Alkisah, ada seorang Syeikh bernama Abdullah al-Mughawiri. Dia tinggal di Spanyol. Al-Mughawiri dikenal karena menjadi orang yang berhasil mengalahkan nafsunya. Saat itu, diceritakan dia membawa seorang gadis cantik dari Spanyol. Gadis jelita tersebut meminta tolong kepada Syeikh untuk mengantarkannya kepada keluarganya.
Di tengah perjalanan di gurun yang sunyi, Syeikh nyaris melakukan kekerasan seksual pada gadis tersebut. Akan tetapi akalnya bekerja dengan baik dari nafsunya. Tapi apa daya, hasrat itu semakin menggelora. Dalam pilihan yang sulit, Syeikh akhirnya lebih memilih untuk menjepitkan kemaluannya pada dua batu. Upaya mengontrol diri yang sangat keras.
Syeikh sadar, melakukan kekerasan seksual terhadap orang lain adalah kejahatan yang bisa mencederai agamanya. Apalagi orang yang ada di sampingnya adalah seorang gadis yang butuh perlindungan. Orang yang butuh pertolongan. Dan agama mengajarkan menjaga amanat adalah sifat Nabi. Orang yang tidak menjaga amanat disebut agama sebagai munafik.

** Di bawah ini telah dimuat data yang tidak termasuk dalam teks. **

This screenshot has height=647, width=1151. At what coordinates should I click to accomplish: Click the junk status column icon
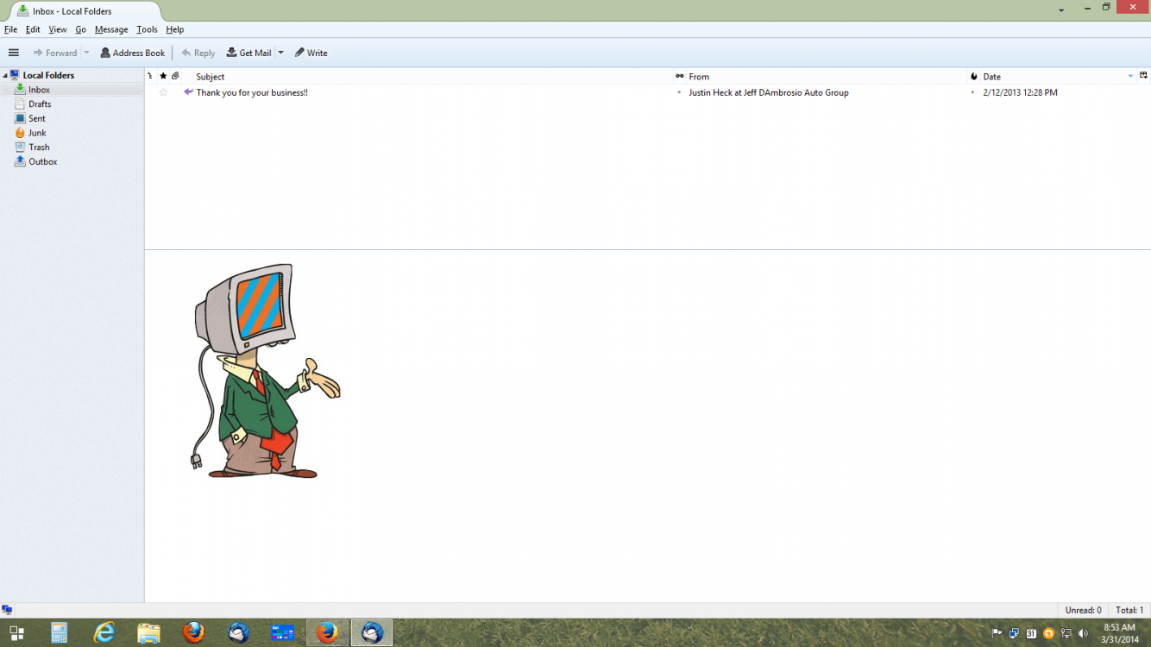[973, 76]
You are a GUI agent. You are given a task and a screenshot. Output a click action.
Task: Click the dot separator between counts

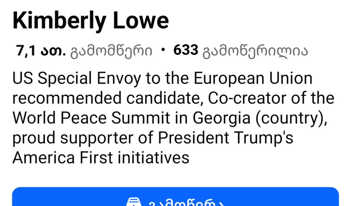pyautogui.click(x=163, y=50)
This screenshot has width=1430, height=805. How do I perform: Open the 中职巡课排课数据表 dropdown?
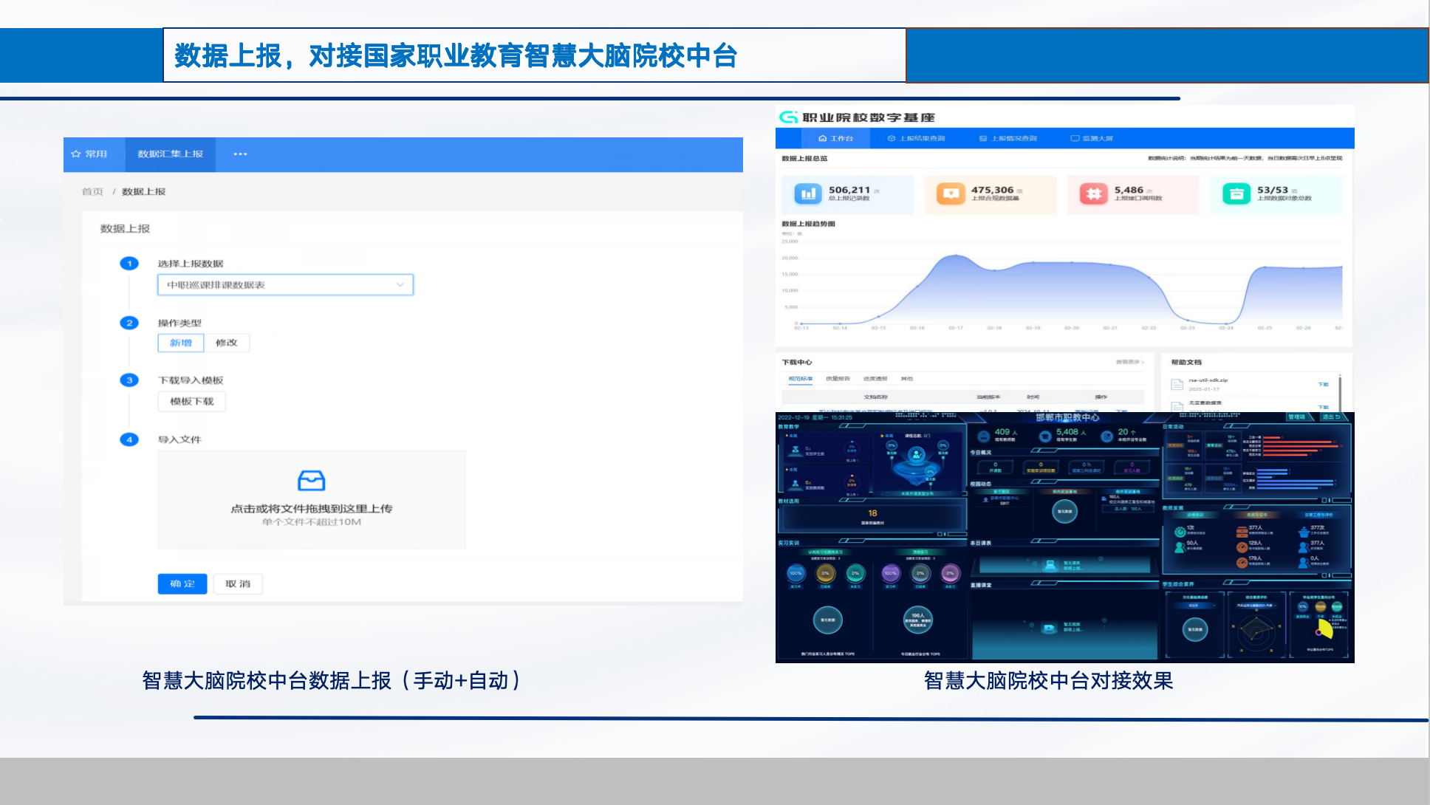[285, 285]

Alhasil Syeikh bisa memenuhi amanat untuk mengantarkan gadis tersebut pada keluarganya dengan selamat. Setelah kejadian itu beliau langsung bertaubat kepada Allah dan dia pun dikenal sebagai tokoh yang tak ada duanya pada zamannya. Cerita ini ada dalam kitab al-Kawakib al-Duriyah fi Tarajum al-Sadah al-Sufiyah yang dulis oleh Al-Munawi.
Dalam cerita di atas kita bisa melihat betapa Syeikh al-Mughawiri mempunyai pengendalian diri yang sangat kuat. Bahkan demi kendali itu, dia memilih menyakiti diri dibandingkan harus menyakiti orang lain. Pertanyaannya, apakah semua orang bisa mempunyai kendali diri sekuat al-Mughawiri?
Inilah faktanya. Di negeri kita, angka kekerasan seksual masih cukup tinggi. Angkanya bahkan cenderung meningkat di tiap tahunnya. Korbannya kebanyakan adalah perempuan dan anak. Tahun 2014 tercatat ada 4.475 kasus kekerasan seksual terhadap perempuan dan anak perempuan. Jumlah itu meningkat pada 2015 tercatat sebanyak 6.499 kasus.
Kekerasan seksual tidak terjadi hanya pada ranah publik tapi juga di dalam rumah. Tahun 2017 tercatat ada 2.979 kasus kekerasan seksual terjadi di dalam rumah tangga (KDRT) atau relasi personal. Serta sebanyak 2.670 kasus di ranah publik atau komunitas.
Yang lebih mengerikan lagi, data Balai Pelayanan Kepulangan TKI Selapajang, Tangerang menyebut terdapat 11.343 kasus pelecehan seksual sepanjang 2008-2014. Data ini semua saya peroleh dari salah satu portal berita.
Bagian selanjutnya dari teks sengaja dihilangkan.